I’m having a problem where the cluster updates are performing so I’ve gotten into issue where cluster is “Updating/Modifying” and when it tries to create the fargate_profile it errors that the status of the cluster isn’t “Ready”.
In order to fix this I’m utilizing the var.dataplane_wait_duration and increased this to an arbitrary 500s which seems to get me past the issue (only upon creation though).
The reason I did this is because I have timeouts set on the fargate_profile (20m create and 20m delete):
The cluster is ready in just under 8m so the dataplane_wait_duration of 500s does work for creation (but I would think I shouldn’t need this because create is set to 20m.
However this doesn’t help now with destroy, running into the same problem that the cluster is performing some “Updates” as it destroys pieces of itself and I end up getting:
│ Error: deleting EKS Fargate Profile (dev-use1-100:karpenter): operation error EKS: DeleteFargateProfile, https response error StatusCode: 409, RequestID: REDACT, api error ResourceInUseException: Cannot Delete Fargate Profile karpenter because cluster dev-use1-100 currently has update REDACT in progress
│
│
So my first question is why would the timeouts set on the fargate profile not work for creation and deletion (rather than needing to set arbitrary dataplane_wait_duration and second is how can I leverage a delay for the deletion of the fargate_profile to do the same wait.
If I understand how the timeouts work I believe during that 20m it should keep retrying but it seems that the second it gets this response that the “cluster has update in progress” it just stops retrying.

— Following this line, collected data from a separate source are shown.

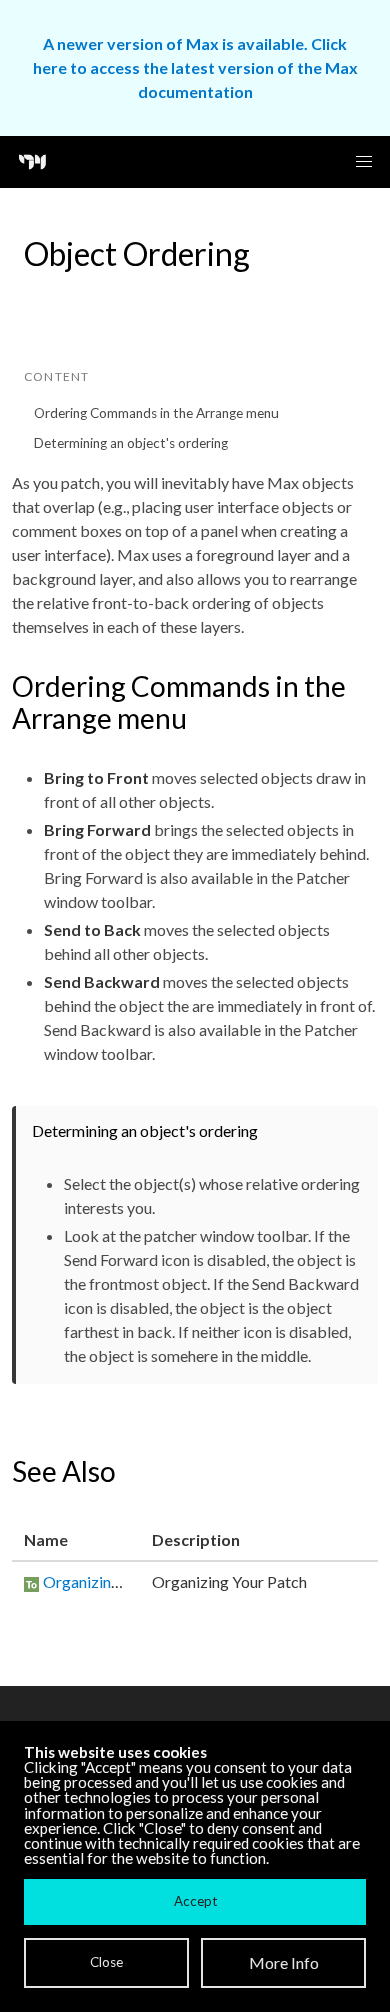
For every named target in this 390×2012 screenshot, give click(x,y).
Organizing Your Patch (120, 1581)
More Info (284, 1962)
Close (106, 1962)
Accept (195, 1901)
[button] (364, 162)
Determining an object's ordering (131, 443)
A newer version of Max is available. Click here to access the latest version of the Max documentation (195, 67)
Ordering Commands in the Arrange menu (156, 413)
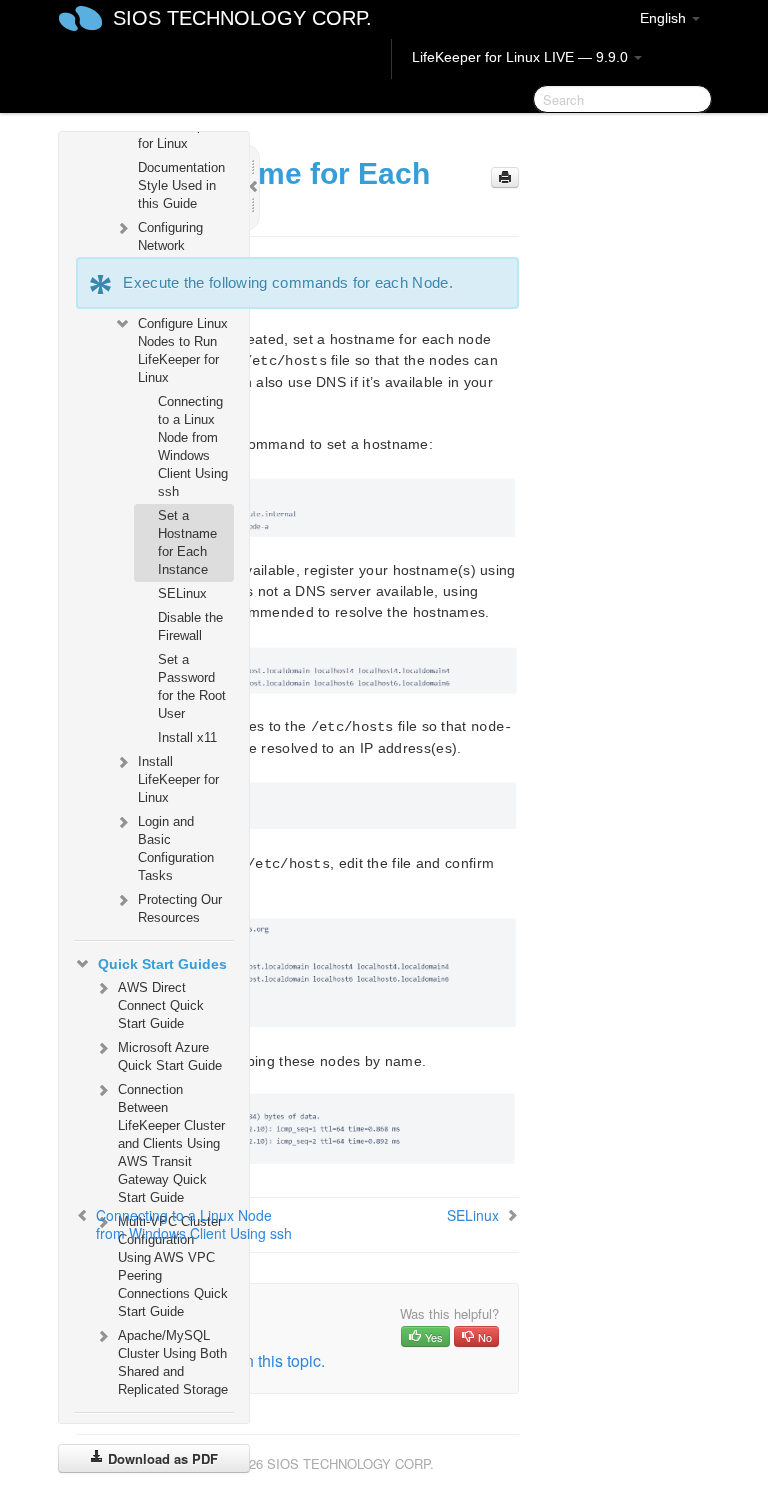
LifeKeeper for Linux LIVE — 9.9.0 (522, 57)
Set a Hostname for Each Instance (187, 542)
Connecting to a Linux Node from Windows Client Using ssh (193, 446)
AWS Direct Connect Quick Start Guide (161, 1005)
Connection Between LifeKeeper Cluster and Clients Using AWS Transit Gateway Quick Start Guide (171, 1143)
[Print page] (505, 177)
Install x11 (187, 737)
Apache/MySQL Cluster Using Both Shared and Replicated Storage (173, 1362)
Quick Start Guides (162, 964)
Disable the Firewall (190, 626)
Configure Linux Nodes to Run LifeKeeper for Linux (183, 350)
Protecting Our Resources (180, 908)
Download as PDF (161, 1458)
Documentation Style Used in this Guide (181, 185)
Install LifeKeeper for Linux (178, 779)
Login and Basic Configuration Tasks (176, 848)
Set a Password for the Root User (192, 686)
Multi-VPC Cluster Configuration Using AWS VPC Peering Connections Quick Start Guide (173, 1266)
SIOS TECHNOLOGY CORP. (242, 18)
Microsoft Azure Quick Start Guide (170, 1056)
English (665, 18)
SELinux (182, 593)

For context those timeouts are passed to the aws_eks_fargate_profile resource here:
For what it’s worth I’ve actually seen this same behavior on the fluxcd/flux provider with the flux_bootstrap_git resource.
I’ve watched the Creating happen for flux_bootstrap_git and it does it’s install and does a healthcheck. However if the healthcheck doesn’t return within a certain period of time (pods Pending longer than some healthcheck timeout) it appears that the resource doesn’t actually retry that logic and will never return Completed in terraform even though the TF apply is “Still creating…” and once a timeout is reached it “fails”.
So for a timeline of events lets say this happens
TF apply
Creating flux_bootstrap_git
TF still showing as “Still creating”
Pods Pending
TF still showing as “Still creating”
Healthcheck fail
TF still showing as “Still creating”
Pods Schedule
TF still showing as “Still creating”
Pods Running
TF still showing as “Still creating”
TF fails
Now this might be not the same issue exactly but the “healthcheck” failing seems to be similar to the cluster “update in progress” and doesn’t keep retrying even though the Create/Delete timeout haven’t been exceeded yet.